Basically, it is used for things which should use the built in boolean schema data type:

This simple type specifies a set of values for any binary (on or off) property defined in a WordprocessingML document.

For example, the b (bold) element has an attribute @val of type ST_OnOff.

There are several problems with how this is done.

The first is that its possible values are “on, 1, or true”. OOXML should just use the XSD boolean data type, which doesn’t allow “on” (or “off”). For related comments, see here, here, and here. Denmark and France seem to be the strongest advocates of the use of xsd:boolean, and I hope they get their way.

The second is that it is left to the specification text to say that if the attribute is omitted, its value is implied to be true. That should be expressed as part of the schema.

For CT_OnOff, it would be:

<xsd:complexType name=”BooleanDefaultTrue”>
<xsd:attribute name=”val” type=”xsd:boolean” default=”true” />

I don’t think Denmark or anyone else made this second point.

The schema we are using in docx4j to generate classes uses these sorts of definitions instead of ST_OnOff or CT_OnOff.  For CT_OnOff, this results in a BooleanDefaultTrue type, which is used in fields like (for bold):

protected BooleanDefaultTrue b

Which brings me to the the third problem with ST_OnOff (and the schema in general), which is that it generates ugly code in JAXB and other binding frameworks (presumably .NET included). The built in schema data types produce much nicer code.

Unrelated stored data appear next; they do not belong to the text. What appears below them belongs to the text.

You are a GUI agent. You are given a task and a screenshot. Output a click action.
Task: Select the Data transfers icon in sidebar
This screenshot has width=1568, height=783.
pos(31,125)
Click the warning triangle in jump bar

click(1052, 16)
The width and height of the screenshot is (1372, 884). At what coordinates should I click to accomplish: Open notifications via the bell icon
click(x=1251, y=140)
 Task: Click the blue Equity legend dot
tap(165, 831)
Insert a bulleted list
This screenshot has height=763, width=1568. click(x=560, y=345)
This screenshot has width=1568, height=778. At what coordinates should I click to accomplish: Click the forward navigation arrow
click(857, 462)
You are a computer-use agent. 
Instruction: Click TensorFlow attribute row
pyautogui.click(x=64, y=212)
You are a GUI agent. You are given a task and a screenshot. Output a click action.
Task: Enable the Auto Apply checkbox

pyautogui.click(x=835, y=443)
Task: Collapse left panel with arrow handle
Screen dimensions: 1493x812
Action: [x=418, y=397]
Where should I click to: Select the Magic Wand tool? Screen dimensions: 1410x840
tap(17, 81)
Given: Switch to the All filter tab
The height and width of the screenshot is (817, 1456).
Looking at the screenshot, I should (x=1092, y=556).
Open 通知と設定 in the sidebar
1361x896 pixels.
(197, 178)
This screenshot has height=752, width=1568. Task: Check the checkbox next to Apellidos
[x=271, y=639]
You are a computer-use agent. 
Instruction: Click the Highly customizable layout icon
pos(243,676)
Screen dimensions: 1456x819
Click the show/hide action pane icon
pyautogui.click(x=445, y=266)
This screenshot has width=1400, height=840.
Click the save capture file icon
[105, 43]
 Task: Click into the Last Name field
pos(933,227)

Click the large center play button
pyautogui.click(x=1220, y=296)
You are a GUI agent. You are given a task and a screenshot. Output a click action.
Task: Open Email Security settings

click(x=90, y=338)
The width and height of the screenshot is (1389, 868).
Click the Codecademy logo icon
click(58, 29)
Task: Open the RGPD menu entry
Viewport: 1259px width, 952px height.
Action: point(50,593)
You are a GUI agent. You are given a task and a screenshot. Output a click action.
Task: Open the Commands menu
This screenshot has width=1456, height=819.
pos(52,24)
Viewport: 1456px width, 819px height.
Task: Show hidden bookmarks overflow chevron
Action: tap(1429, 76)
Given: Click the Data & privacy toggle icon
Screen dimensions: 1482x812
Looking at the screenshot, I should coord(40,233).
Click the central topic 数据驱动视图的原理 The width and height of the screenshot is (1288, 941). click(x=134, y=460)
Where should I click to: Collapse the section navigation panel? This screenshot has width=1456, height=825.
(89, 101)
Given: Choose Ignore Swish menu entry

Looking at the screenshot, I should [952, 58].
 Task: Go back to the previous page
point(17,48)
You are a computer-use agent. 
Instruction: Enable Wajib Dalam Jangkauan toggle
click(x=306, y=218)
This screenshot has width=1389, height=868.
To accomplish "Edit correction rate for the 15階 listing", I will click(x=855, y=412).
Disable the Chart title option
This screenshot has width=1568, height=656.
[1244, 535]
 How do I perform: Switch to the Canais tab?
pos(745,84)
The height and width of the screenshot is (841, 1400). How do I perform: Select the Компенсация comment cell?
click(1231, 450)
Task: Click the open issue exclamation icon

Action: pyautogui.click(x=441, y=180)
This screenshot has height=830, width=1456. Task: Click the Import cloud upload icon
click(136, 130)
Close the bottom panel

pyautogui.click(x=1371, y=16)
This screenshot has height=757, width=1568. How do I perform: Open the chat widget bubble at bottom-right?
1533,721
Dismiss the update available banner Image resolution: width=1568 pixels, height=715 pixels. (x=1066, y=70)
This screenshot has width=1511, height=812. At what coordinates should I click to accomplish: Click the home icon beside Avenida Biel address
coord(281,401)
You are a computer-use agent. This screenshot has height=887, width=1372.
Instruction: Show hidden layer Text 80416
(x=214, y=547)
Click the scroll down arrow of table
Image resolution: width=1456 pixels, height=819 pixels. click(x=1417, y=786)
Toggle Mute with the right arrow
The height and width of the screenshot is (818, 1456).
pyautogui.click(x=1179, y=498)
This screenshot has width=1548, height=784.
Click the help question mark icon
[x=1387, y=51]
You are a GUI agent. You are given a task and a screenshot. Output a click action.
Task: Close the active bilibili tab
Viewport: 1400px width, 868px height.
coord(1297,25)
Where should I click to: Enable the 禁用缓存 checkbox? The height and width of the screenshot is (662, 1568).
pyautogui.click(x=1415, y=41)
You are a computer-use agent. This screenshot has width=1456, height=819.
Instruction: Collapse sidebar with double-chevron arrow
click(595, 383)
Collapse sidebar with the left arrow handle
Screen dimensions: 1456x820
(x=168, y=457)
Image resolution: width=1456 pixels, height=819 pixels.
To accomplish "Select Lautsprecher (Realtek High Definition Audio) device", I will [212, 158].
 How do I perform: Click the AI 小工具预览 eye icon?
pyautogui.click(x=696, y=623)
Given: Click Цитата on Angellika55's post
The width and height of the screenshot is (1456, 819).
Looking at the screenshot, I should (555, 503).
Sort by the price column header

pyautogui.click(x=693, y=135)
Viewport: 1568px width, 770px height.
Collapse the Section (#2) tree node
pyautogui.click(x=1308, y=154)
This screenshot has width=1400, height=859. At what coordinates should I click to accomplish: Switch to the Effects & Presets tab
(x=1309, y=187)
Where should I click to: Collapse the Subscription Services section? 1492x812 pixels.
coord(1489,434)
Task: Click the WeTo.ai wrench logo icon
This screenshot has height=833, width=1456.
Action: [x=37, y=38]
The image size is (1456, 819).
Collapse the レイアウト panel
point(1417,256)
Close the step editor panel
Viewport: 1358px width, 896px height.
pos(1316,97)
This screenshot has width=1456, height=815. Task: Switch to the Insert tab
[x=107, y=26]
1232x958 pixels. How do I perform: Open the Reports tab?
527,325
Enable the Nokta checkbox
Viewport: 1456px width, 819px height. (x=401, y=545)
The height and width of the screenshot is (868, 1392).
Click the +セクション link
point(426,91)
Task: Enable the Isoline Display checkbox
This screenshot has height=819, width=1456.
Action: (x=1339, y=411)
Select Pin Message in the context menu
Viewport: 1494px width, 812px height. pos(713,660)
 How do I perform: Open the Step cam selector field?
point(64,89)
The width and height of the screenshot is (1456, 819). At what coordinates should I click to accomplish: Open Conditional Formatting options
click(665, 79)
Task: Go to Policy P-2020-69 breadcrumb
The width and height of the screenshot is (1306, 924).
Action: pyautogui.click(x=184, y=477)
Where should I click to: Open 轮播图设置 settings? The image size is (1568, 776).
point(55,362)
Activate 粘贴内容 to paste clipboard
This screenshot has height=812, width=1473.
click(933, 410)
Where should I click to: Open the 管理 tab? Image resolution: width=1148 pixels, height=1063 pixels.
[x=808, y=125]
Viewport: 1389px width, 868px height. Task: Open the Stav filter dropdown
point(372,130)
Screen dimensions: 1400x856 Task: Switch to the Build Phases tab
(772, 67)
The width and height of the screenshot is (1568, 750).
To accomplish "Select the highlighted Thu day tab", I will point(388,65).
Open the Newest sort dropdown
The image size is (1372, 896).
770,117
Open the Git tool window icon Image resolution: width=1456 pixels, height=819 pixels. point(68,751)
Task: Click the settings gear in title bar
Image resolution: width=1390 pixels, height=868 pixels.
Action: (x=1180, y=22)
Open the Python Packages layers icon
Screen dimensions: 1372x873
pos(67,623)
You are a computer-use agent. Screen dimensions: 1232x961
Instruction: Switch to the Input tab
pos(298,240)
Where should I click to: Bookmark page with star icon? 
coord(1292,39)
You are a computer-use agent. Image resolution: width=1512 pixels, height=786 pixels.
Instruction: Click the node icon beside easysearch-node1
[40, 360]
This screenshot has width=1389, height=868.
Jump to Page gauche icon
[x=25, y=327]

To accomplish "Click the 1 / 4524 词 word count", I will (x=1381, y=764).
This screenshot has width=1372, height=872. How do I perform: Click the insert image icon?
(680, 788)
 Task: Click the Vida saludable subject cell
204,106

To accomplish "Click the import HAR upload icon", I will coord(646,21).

As a general remark, running the schema through JAXB is a good way to find places where the schema can be improved. Schema design goals should include:

  1. that it can be processed out of the box by binding frameworks (since that makes it easier for people to pick up a schema and start using it). [This is not currently the case]
  2. that the schema be expressed in such a way as to generate the simplest code.